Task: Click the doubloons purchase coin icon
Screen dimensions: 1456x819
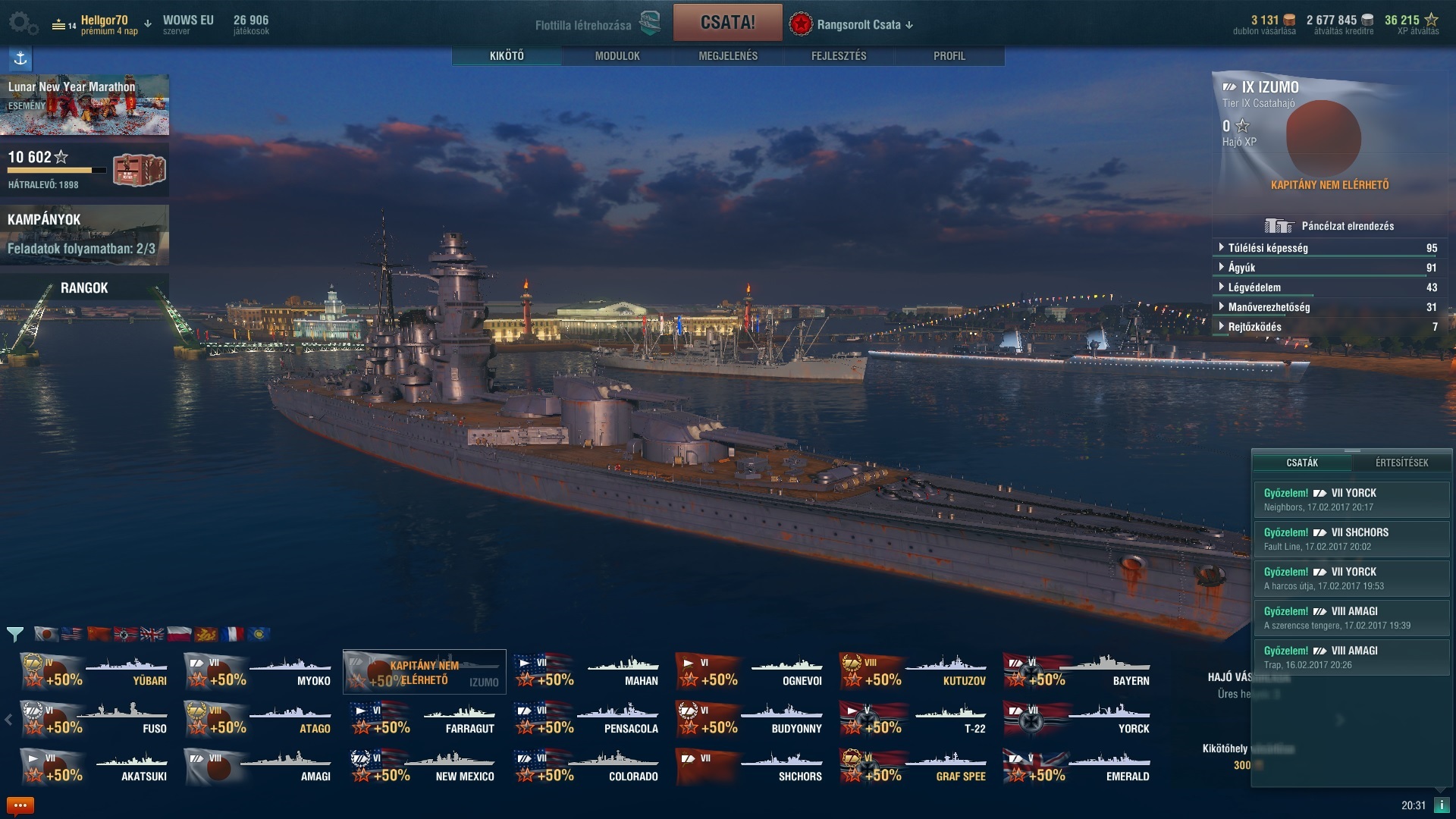Action: click(1289, 20)
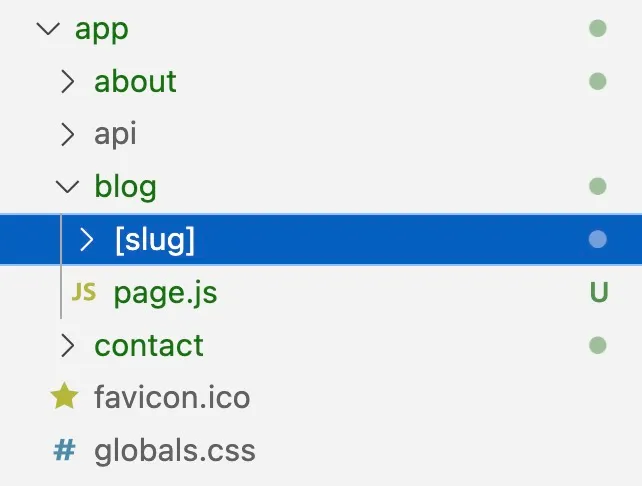The image size is (642, 486).
Task: Select the api folder label
Action: [x=115, y=134]
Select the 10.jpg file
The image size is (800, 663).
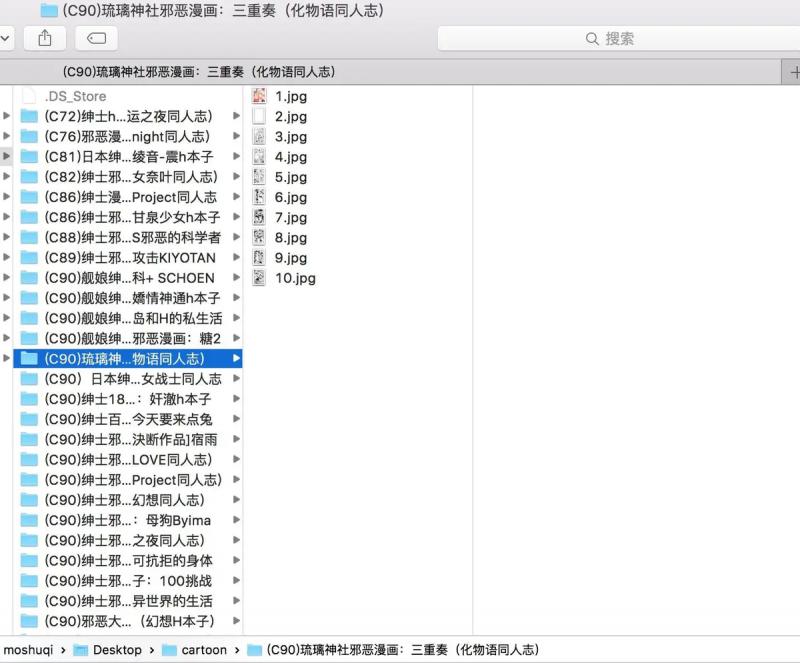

-- -- --

§ What is needed
Give every entry again as it is, dropping its pictures.

§ Written response
Task: Click the doubloons purchase coin icon
Screen dimensions: 1456x819
Action: click(1289, 20)
The image size is (642, 486).
Task: Select the api folder label
Action: [x=115, y=134]
Select the 10.jpg file
The image size is (800, 663).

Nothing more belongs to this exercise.